EXERCISE INPUT |
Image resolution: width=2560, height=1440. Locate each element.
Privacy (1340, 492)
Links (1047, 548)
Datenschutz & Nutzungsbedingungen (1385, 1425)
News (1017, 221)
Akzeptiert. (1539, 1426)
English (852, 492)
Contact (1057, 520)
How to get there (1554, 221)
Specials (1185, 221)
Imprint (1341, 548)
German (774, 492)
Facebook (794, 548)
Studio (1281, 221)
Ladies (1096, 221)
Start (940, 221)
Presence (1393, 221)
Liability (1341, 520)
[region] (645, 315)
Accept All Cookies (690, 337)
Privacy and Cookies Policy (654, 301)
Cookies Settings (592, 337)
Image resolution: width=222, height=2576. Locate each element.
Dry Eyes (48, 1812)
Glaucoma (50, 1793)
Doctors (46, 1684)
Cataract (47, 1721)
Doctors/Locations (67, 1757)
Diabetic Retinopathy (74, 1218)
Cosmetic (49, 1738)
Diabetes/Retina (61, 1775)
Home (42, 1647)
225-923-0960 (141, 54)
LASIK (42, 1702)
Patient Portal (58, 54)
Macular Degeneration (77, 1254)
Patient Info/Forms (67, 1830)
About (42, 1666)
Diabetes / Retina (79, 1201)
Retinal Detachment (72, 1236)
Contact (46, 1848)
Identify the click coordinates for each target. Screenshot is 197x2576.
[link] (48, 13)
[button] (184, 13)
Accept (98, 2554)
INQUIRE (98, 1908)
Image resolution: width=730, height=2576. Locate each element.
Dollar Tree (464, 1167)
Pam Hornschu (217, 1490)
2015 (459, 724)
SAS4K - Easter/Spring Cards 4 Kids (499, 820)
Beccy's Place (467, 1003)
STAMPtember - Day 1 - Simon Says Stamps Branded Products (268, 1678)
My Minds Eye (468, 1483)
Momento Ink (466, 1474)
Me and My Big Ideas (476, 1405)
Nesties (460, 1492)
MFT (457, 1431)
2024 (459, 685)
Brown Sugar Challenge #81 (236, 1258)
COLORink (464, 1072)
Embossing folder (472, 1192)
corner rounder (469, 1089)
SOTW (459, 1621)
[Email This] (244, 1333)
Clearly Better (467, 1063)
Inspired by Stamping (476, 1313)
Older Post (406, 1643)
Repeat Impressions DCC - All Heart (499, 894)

TASK DIRECTIONS | Quote only the stretch of lines that starts the data above and ends with the line containing "Patient Portal (58, 54)", both included.

RESPONSE TO THIS TASK |
Image resolution: width=2560, height=1440. Locate each element.
Privacy (1340, 492)
Links (1047, 548)
Datenschutz & Nutzungsbedingungen (1385, 1425)
News (1017, 221)
Akzeptiert. (1539, 1426)
English (852, 492)
Contact (1057, 520)
How to get there (1554, 221)
Specials (1185, 221)
Imprint (1341, 548)
German (774, 492)
Facebook (794, 548)
Studio (1281, 221)
Ladies (1096, 221)
Start (940, 221)
Presence (1393, 221)
Liability (1341, 520)
[region] (645, 315)
Accept All Cookies (690, 337)
Privacy and Cookies Policy (654, 301)
Cookies Settings (592, 337)
Image resolution: width=222, height=2576. Locate each element.
Dry Eyes (48, 1812)
Glaucoma (50, 1793)
Doctors (46, 1684)
Cataract (47, 1721)
Doctors/Locations (67, 1757)
Diabetic Retinopathy (74, 1218)
Cosmetic (49, 1738)
Diabetes/Retina (61, 1775)
Home (42, 1647)
225-923-0960 (141, 54)
LASIK (42, 1702)
Patient Portal (58, 54)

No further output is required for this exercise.